Citando um outro processo que tramita contra Lula — já na fase de alegações finais —, sobre suposta compra do silêncio de Nestor Cerveró, Marx explica que Delcídio apontou Lula como “chefe do esquema que determinava o pagamento de propinas a Nestor Cerveró com o intuito de que este não firmasse acordo de delação premiada”.

“Nesse referido processo (40755-27.2016.4.01.3400), no qual o MPF logo apresentará alegações finais, Delcídio se encontrava preso antes da delação. A participação de Lula só surgiu através do relato de Delcídio, não tendo sido confirmada por nenhuma outra testemunha ou corréu no processo”, disse Marx sobre este outro processo.

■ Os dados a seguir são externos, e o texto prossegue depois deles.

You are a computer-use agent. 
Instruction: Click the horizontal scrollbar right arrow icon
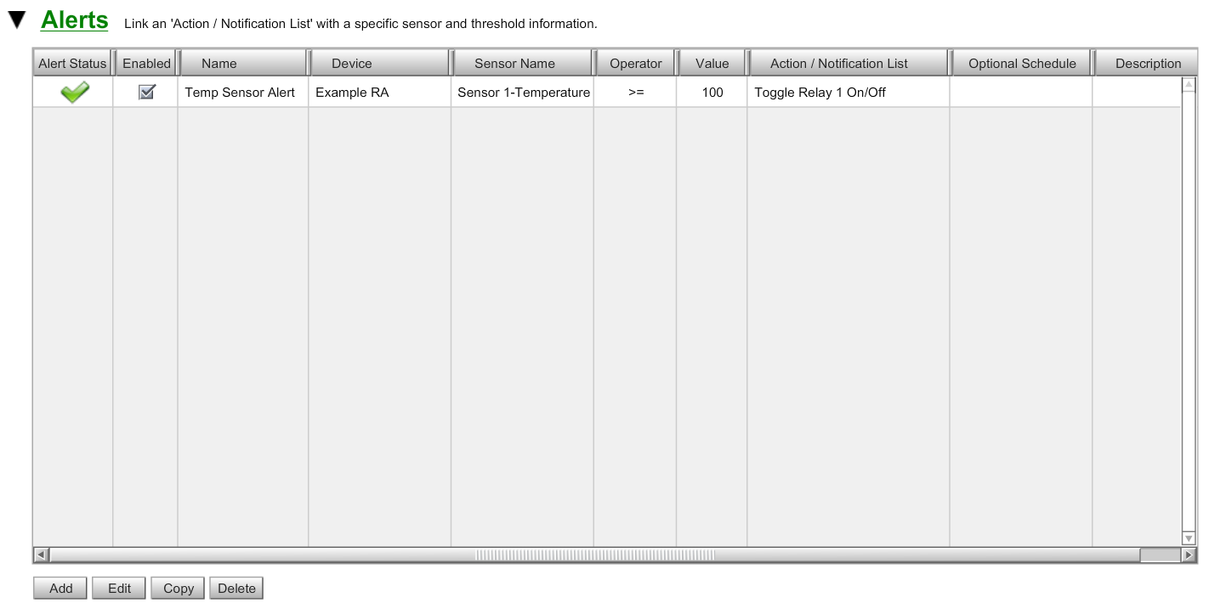pyautogui.click(x=1189, y=554)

Apesar de dizer que nenhuma pessoa confirmou o conteúdo trazido por Delcídio neste outro caso, o procurador diz que não está “adiantando a responsabilidade ou não do ex-presidente Lula naquele processo, mas apenas demonstrar o quanto a citação de seu nome, ainda que desprovida de provas em determinados casos, pode ter importado para o fechamento do acordo de Delcídio do Amaral, inclusive no que se refere à amplitude dos benefícios recebidos”.

“Assim, a criação de mais um anexo com a implicação do expresidente em possíveis crimes era sim do interesse de Delcídio. Por isso, sua palavra perde credibilidade”, disse o procurador.